Scottish Ministers have set the operational timetable for the Criminal Justice Modernisation and Abusive Domestic Behaviour Reviews (Scotland) Act 2025. The first commencement instrument, SSI 2026/85, was published by the King’s Printer for Scotland on 16 February 2026 and confirms enabling provisions from 26 February, with Part 2 (domestic homicide and suicide reviews) commencing on 1 April 2026. (tsoshop.co.uk)
From 26 February 2026, the Regulations switch on provisions needed to stand up the review system before go‑live. According to the instrument, these include full commencement of the relevant review trigger in section 9, the ability for Ministers to appoint case review panel chairs, and the activation of regulation‑making powers to set detailed rules (for example on information handling and reporting). This staging allows appointments, training and secondary legislation to be in place ahead of April.
Part 2 applies from 1 April 2026 to qualifying deaths occurring on or after that date. In practice, this means earlier deaths will not be eligible for a statutory domestic homicide or suicide review under the new regime. Government material on the model confirms the 1 April start date for reviews. (gov.scot)
The Act defines two reviewable categories. A “domestic abuse death” covers, among other scenarios, a partner or ex‑partner killing, domestic abuse‑related suicide where abusive behaviour was a contributing factor, and cases of violent resistance where a victim kills an abuser. For non‑partner relationships, it also includes deaths of a perpetrator’s child, a partner’s child, or a young person in the same household where there is a background of abuse between adults. These definitions are drawn from section 12 of the 2025 Act and explained in the Scottish Government’s draft statutory guidance. (gov.scot)
A “connected death of a young person” captures fatalities during the same incident as a domestic abuse death, including where the intended target survives. It does not include a young person’s suicide. The model also allows a review to consider the perpetrator’s suicide where linked to a review of the primary victim. (gov.scot)
Governance is two‑tiered.
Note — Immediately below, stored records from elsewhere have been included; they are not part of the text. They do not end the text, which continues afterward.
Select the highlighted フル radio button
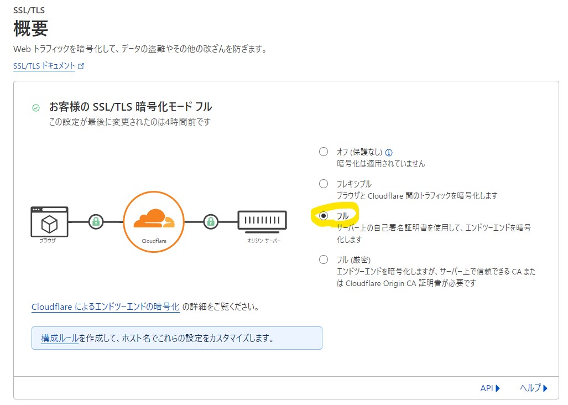Viewport: 568px width, 405px height. (x=324, y=215)
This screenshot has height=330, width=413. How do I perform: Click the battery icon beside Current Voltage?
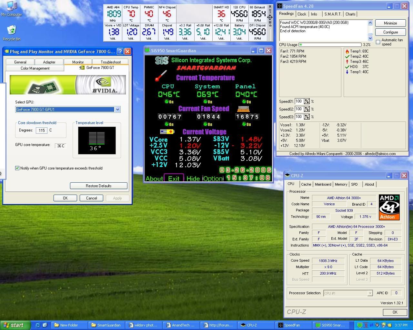pyautogui.click(x=167, y=131)
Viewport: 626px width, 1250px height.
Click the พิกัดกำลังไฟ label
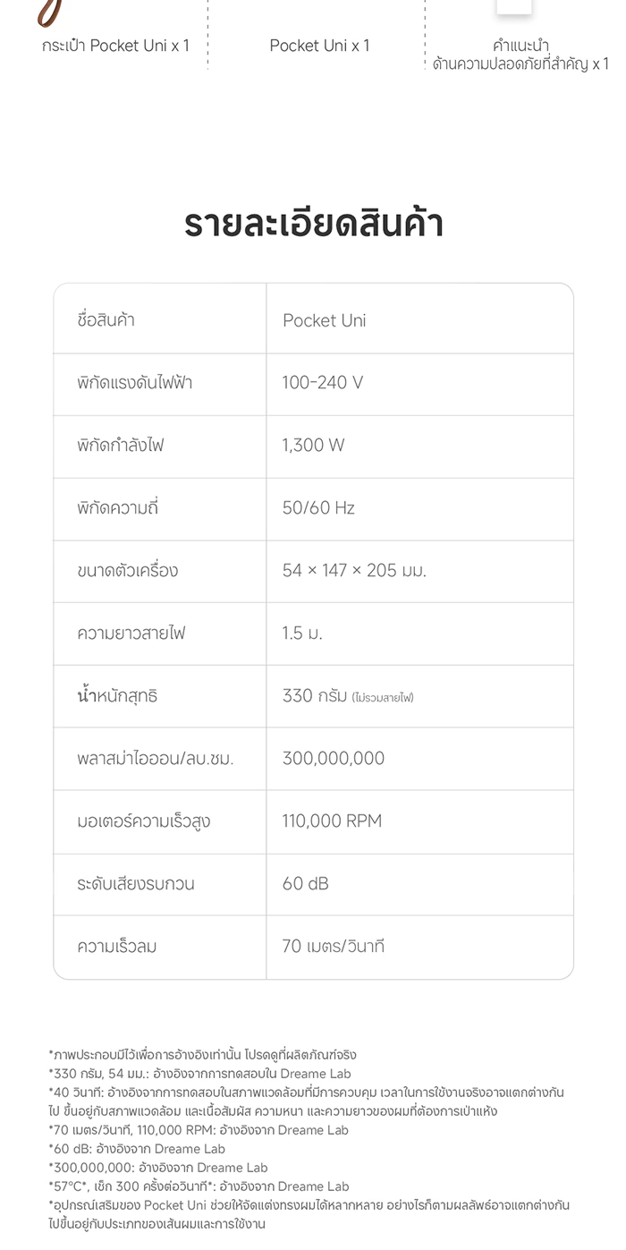pyautogui.click(x=121, y=445)
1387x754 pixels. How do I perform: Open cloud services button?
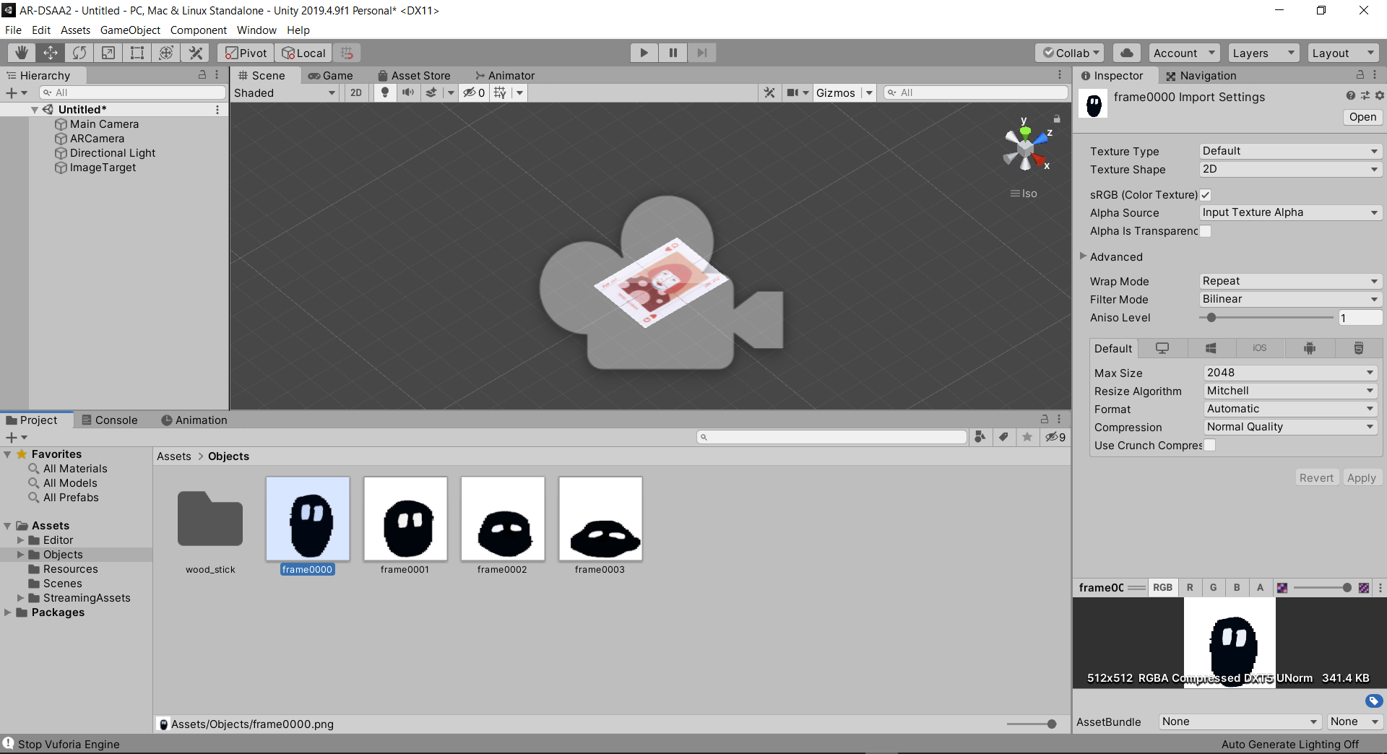coord(1126,53)
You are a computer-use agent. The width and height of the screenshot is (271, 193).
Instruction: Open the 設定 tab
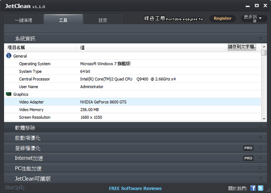point(103,20)
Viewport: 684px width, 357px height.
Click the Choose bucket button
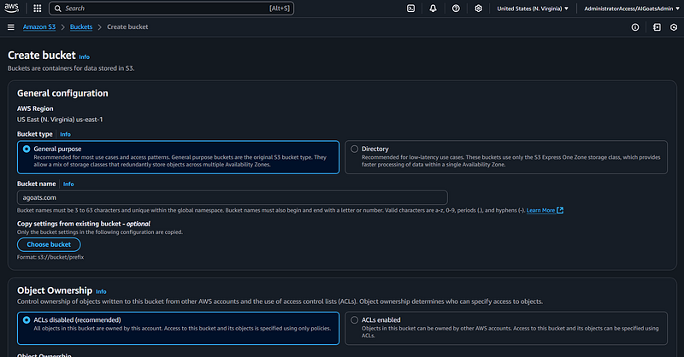pos(48,244)
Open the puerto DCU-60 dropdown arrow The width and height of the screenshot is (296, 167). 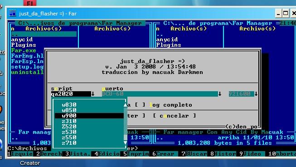[220, 94]
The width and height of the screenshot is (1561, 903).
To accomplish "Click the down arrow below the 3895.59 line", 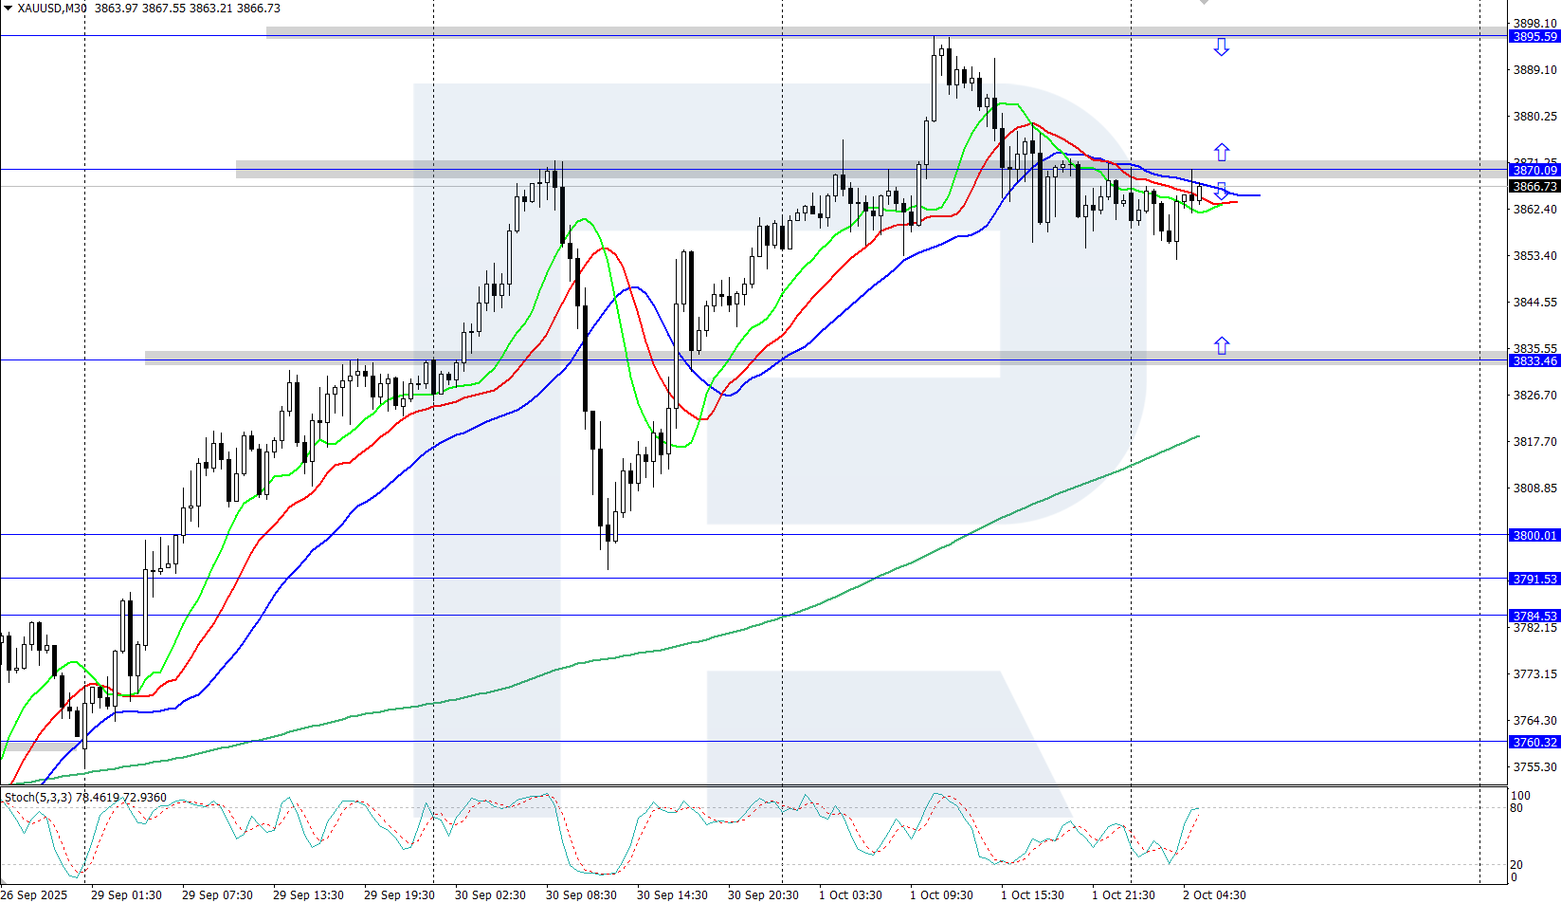I will click(1221, 46).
A Review Oversight Committee commissions and oversees reviews, while a Case Review Panel is convened for each case. The Scottish Parliament’s research service (SPICe) notes broad committee support for this structure, alongside emphasis on training for panel members and chairs and careful handling of anonymisation to avoid re‑traumatising families. (parliament.scot)
Implementation support is being finalised. The Scottish Government’s consultation on draft statutory guidance closed on 11 February 2026 and sets out roles across justice, health, social work, local government and the third sector. It confirms the anticipated 1 April 2026 commencement and explains that a high threshold of stakeholder support (around 90 percent) informed the initial scope, with flexibility for future expansion by regulations. (gov.scot)
For public bodies, the immediate task is readiness. With enabling powers live from 26 February, organisations have a short window to confirm appointments, data‑sharing arrangements and training before reviews begin. The Parliament’s official record confirms the Act received Royal Assent on 19 November 2025; the commencement instrument now moves the policy from statute to delivery. (parliament.scot)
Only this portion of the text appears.